Weiterhin ist vorliegend auch das Umstandsmoment gegeben. Dieses verlangt, dass sich der Verpflichtete auf Grundlage des Verhaltens des Berechtigten darauf eingerichtet hat, dieser werde sein Recht nicht mehr geltend machen. Der Berechtigte muss einen Vertrauenstatbestand geschaffen haben. Der Verpflichtete muss sich daraufhin so eingerichtet haben, dass ihm durch die verspätete Ausübung des Rechts unzumutbare Nachteile entstünden. So etwa, wenn er entsprechende Dispositionen getroffen hat (Grüneberg in Palandt, BGB, 77. Aufl., § 242, RdNr. 95).

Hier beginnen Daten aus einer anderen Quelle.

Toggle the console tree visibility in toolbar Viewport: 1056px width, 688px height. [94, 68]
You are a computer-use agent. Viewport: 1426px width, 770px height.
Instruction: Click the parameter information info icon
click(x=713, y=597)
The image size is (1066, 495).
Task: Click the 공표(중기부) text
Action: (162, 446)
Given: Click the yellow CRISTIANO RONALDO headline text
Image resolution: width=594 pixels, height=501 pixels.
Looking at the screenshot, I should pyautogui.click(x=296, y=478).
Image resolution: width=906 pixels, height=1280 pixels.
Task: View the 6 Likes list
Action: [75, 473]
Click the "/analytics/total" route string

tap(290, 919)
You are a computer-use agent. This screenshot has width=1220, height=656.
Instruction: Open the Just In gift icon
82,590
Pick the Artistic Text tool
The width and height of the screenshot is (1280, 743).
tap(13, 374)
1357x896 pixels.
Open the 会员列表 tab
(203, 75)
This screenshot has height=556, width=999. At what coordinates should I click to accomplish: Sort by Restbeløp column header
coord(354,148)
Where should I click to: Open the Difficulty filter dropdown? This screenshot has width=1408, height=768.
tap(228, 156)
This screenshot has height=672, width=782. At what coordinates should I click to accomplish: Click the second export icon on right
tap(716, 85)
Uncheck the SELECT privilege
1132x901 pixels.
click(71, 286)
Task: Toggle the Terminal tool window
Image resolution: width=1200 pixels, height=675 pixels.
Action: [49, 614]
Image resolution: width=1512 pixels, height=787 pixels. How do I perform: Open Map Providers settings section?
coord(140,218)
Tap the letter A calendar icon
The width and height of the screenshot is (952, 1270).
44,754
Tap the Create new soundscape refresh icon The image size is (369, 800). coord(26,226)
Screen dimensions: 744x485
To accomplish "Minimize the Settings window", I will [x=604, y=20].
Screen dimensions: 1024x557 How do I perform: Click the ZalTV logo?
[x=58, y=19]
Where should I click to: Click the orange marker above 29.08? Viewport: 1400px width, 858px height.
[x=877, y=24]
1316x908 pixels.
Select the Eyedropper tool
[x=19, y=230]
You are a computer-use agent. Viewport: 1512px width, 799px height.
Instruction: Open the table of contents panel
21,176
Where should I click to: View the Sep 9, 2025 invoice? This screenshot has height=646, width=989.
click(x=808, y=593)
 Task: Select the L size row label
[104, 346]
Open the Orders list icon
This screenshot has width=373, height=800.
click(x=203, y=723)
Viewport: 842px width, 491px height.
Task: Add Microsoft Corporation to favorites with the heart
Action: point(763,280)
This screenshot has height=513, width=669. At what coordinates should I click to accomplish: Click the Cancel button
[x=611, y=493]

Zwar wird vorliegend nicht verkannt, dass während der gesamten Zeit eine Auflassungsvormerkung zugunsten der Klägerin eingetragen war. Nachdem die Klägerin jedoch auf das Schreiben vom 16.02.2006 während eines Zeitraumes von über 10 Jahren keine Reaktion zeigte, konnte die Beklagte darauf vertrauen, dass die Klägerin das Angebot nicht mehr annehmen werde. Sie hat dieses Vertrauen auch ausgeübt und das Grundstück einer anderweitigen Nutzung zugeführt. So wurden zur Sicherung des dahinter gelegenen Staudamms Wegebaumaßnahmen durchgeführt und ein Teil des Grundstücks überbaut. In diesem Zusammenhang sind auch die E-Mails vom 24.11.2017 und vom 01.12.2017 zu sehen, welche bereits auf die teilweise anderweitige Nutzung des Grundstücks abstellen (“Hinterdammweg“). Weiter entspricht die zweifellos vorliegende erhebliche Wertsteigerung des Grundstückswerts seit 2006 für eine Unzumutbarkeit der Rechtsausübung. Von einer deutlichen Wertsteigerung des Grundstücks ist angesichts der allgemeinen Preisentwicklung auf diesem Sektor im Landkreis Landshut auszugehen.
2. Die Nebenforderungen teilen das Schicksal der Hauptforderung.
3. Die Kostenentscheidung beruht auf § 91 Abs. 1 ZPO, die Entscheidung zur vorläufigen Vollstreckbarkeit auf § 709 Satz 2 ZPO.
4. Der Streitwert war gemäß §§ 3 ff. ZPO festzusetzen.